Digital health has faced several difficult quarters as interest rates have climbed, VC checks dried up and startups resorted to tough cost-saving measures like layoffs. Some have been forced to shut down or sell.
But there are now more signs of a fresh start. According to the analysis, 84% of funding for labeled rounds went to Seed, Series A and Series B stage companies in the first half of the year. Mental health was the most funded clinical condition, and about a third of dollars invested in digital health went to startups claiming to leverage AI.

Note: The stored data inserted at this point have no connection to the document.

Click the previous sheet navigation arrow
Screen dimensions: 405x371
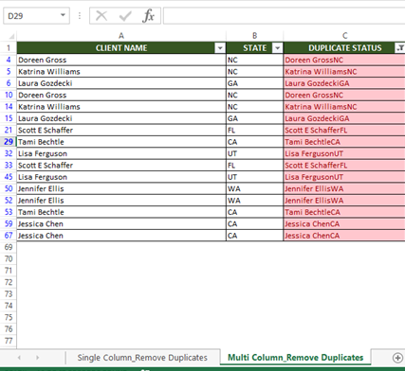(x=19, y=358)
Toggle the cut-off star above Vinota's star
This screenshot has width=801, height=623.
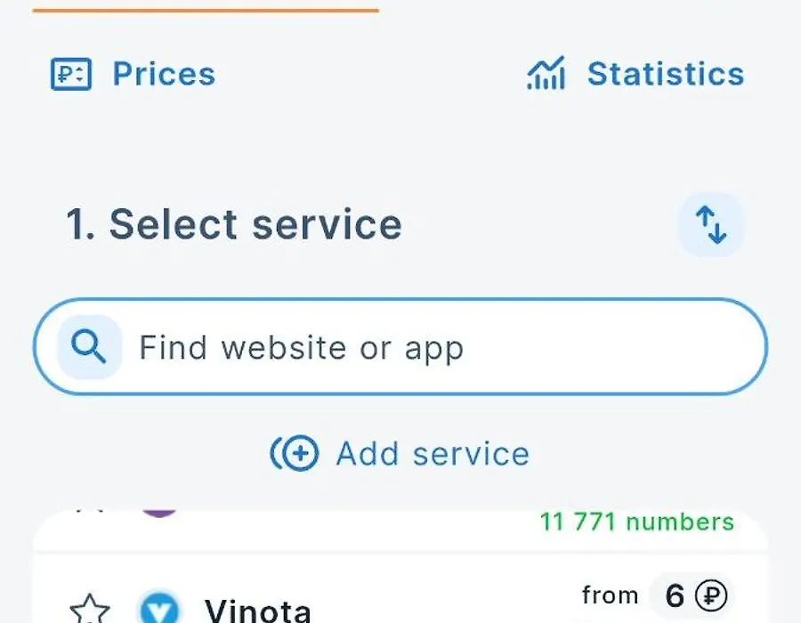coord(90,511)
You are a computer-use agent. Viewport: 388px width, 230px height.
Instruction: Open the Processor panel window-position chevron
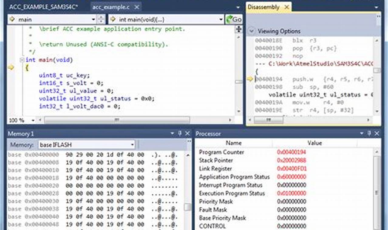361,133
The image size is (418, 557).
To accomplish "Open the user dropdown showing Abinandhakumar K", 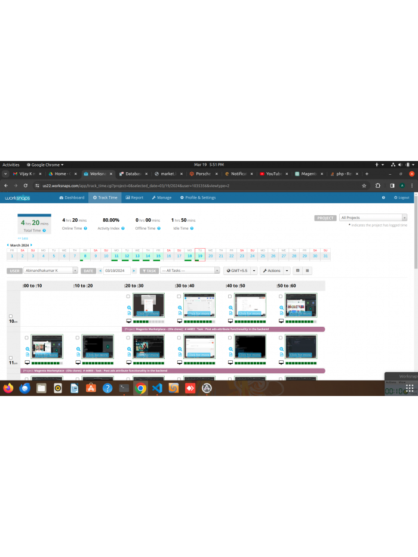I will click(x=50, y=271).
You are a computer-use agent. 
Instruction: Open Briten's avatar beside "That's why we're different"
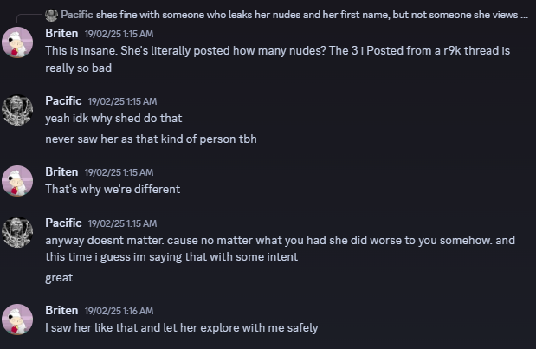point(18,180)
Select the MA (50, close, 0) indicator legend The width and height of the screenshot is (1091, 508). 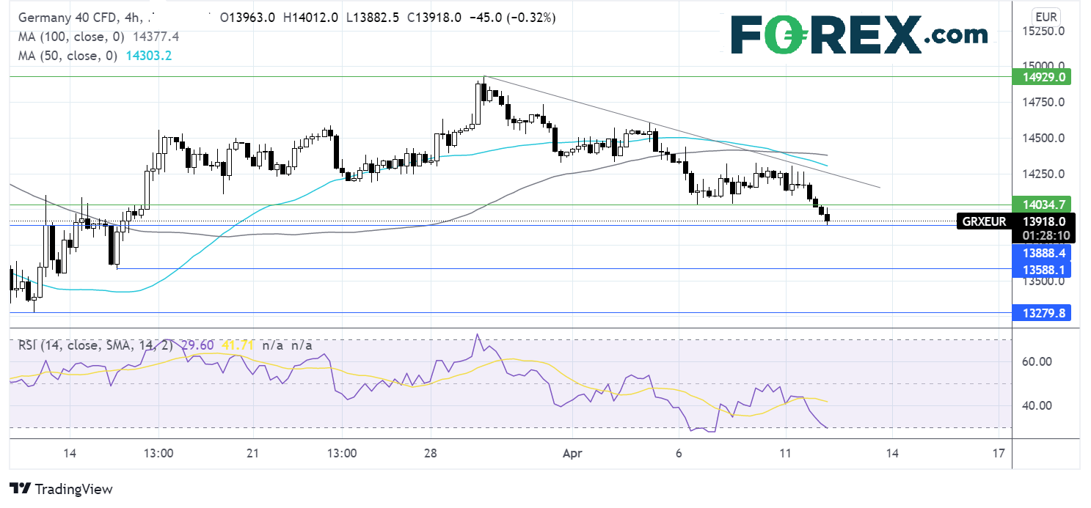click(65, 55)
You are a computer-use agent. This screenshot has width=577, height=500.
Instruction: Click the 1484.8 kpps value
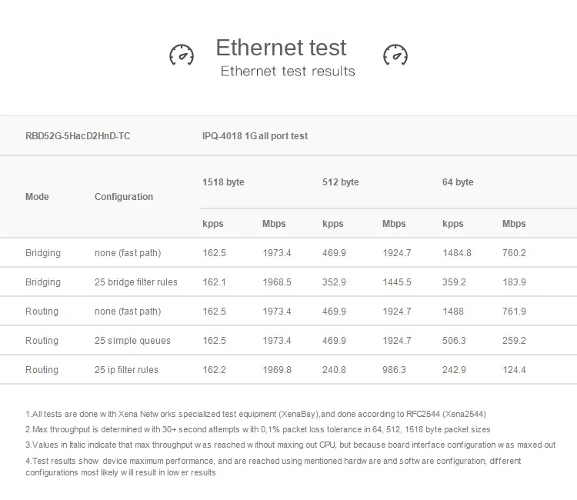click(x=457, y=253)
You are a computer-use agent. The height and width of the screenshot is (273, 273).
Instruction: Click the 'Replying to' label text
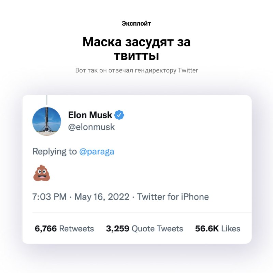pos(55,152)
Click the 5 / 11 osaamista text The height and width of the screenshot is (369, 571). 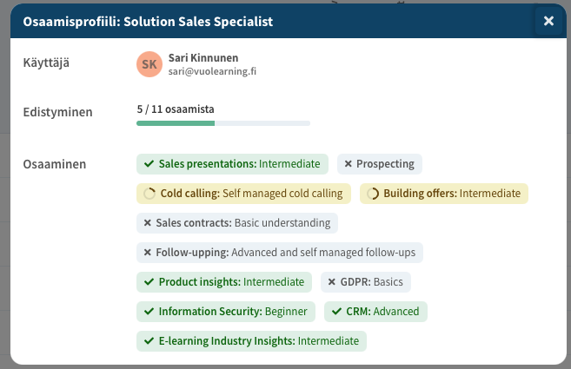tap(176, 109)
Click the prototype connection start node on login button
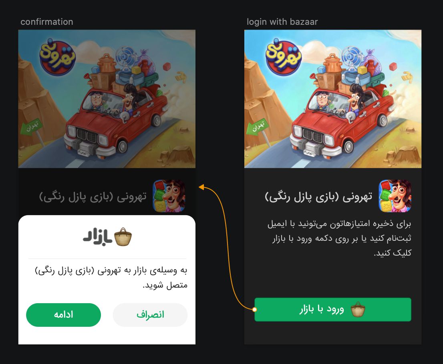Image resolution: width=443 pixels, height=364 pixels. (254, 310)
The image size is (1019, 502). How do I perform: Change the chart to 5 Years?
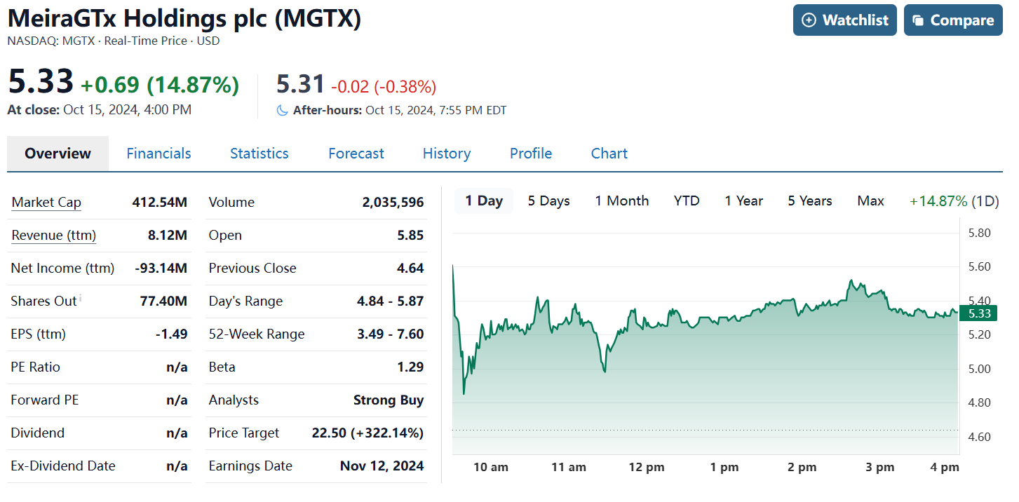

Meanwhile, the percentage of unlabeled deals — meaning they weren’t categorized as a traditional Series A or B, for example — decreased over the last few quarters to 33% in the second quarter of 2024 from 55% in the fourth quarter of 2023. Companies sometimes raise unlabeled funding because they need cash but aren’t ready to meet the benchmarks of the next labeled raise, Krasniansky said. Unlabeled deals were rare at the height of the pandemic but shot up in 2023 as companies struggled to stay afloat.
The fact that they appear to be tapering off is a positive sign. “Founders are comfortable going out and raising at prices or valuations that investors feel represent the potential in the market,” Krasniansky said.
Digital health also saw three companies go public after what Rock Health said was a 21-month dry spell. Those included remote monitoring company Nuvo, payments company Waystar, and genomics company Tempus AI.
It remains to be seen if more startups will test the IPO waters this year, which could be even riskier ahead of the upcoming presidential election and questions about the future of US monetary, tax and regulatory policies.